For investors, fall is a good time to review year-to-date gains and losses. Not only can it help you assess your financial health, but it also can help you determine whether to buy or sell investments before year end to save taxes. This year, you also need to keep in mind the impact of the Tax Cuts and Jobs Act (TCJA). While the TCJA didn’t change long-term capital gains rates, it did change the tax brackets for long-term capital gains and qualified dividends.
For 2018 through 2025, these brackets are no longer linked to the ordinary-income tax brackets for individuals. So, for example, you could be subject to the top long-term capital gains rate even if you aren’t subject to the top ordinary-income tax rate.
For the last several years, individual taxpayers faced three federal income tax rates on long-term capital gains and qualified dividends: 0 percent, 15 percent and 20 percent.

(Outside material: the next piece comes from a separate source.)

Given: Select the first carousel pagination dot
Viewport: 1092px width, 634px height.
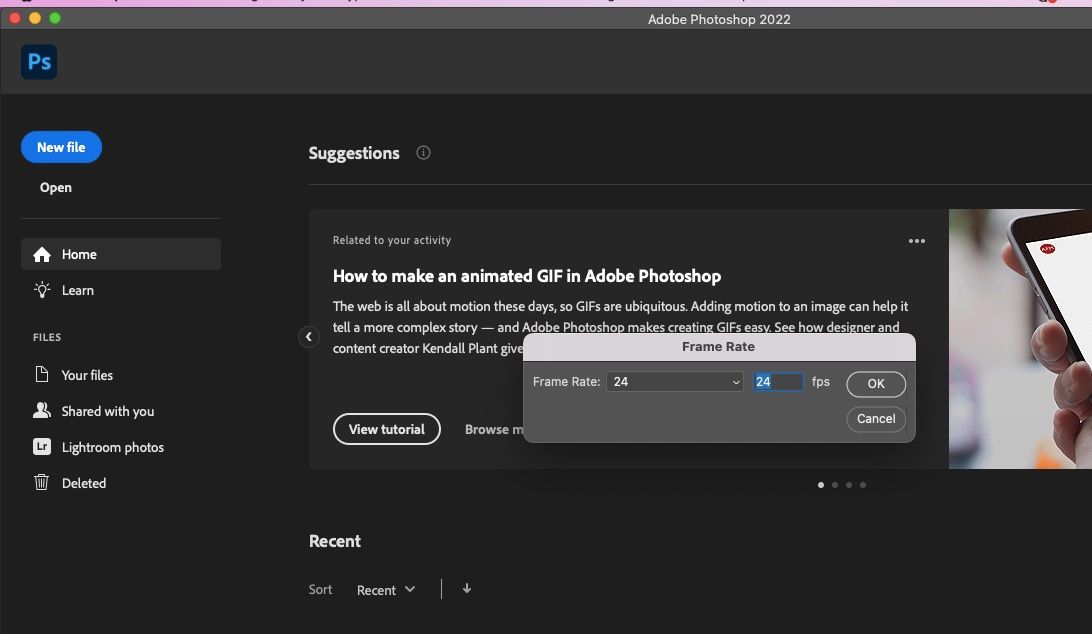Looking at the screenshot, I should click(821, 485).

The rate brackets were tied to the ordinary-income rate brackets.
Specifically, if the long-term capital gains and/or dividends fell within the 10 percent or 15 percent ordinary-income brackets, no federal income tax was owed. If they fell within the 25 percent, 28 percent, 33 percent or 35 percent ordinary-income brackets, they were taxed at 15 percent. And, if they fell within the maximum 39.6 percent ordinary-income bracket, they were taxed at the maximum 20 percent rate.
In addition, higher-income individuals with long-term capital gains and dividends were also hit with the 3.8 percent net investment income tax (NIIT). It kicked in when modified adjusted gross income exceeded $200,000 for singles and heads of households and $250,000 for married couples filing jointly. So, many people actually paid 18.8 percent (15 percent + 3.8 percent) or 23.8 percent (20 percent + 3.8 percent) on their long-term capital gains and qualified dividends.
The TCJA retains the 0 percent, 15 percent and 20 percent rates on long-term capital gains and qualified dividends for individual taxpayers. However, for 2018 through 2025, these rates have their own brackets. Here are the 2018 brackets:
- 0 percent: $0 – $38,600
- 15 percent: $38,601 – $425,800
- 20 percent: $425,801 and up
Heads of households:
- 0 percent: $0 – $51,700
- 15 percent: $51,701 – $452,400
- 20 percent: $452,401 and up
Married couples filing jointly:
- 0 percent: $0 – $77,200
- 15 percent: $77,201 – $479,000
- 20 percent: $479,001 and up
For 2018, the top ordinary-income rate of 37 percent, which also applies to short-term capital gains and nonqualified dividends, doesn’t go into effect until income exceeds $500,000 for singles and heads of households or $600,000 for joint filers. (Both the long-term capital gains brackets and the ordinary-income brackets will be indexed for inflation for 2019 through 2025.) The new tax law also retains the 3.8 percent NIIT and its $200,000 and $250,000 thresholds.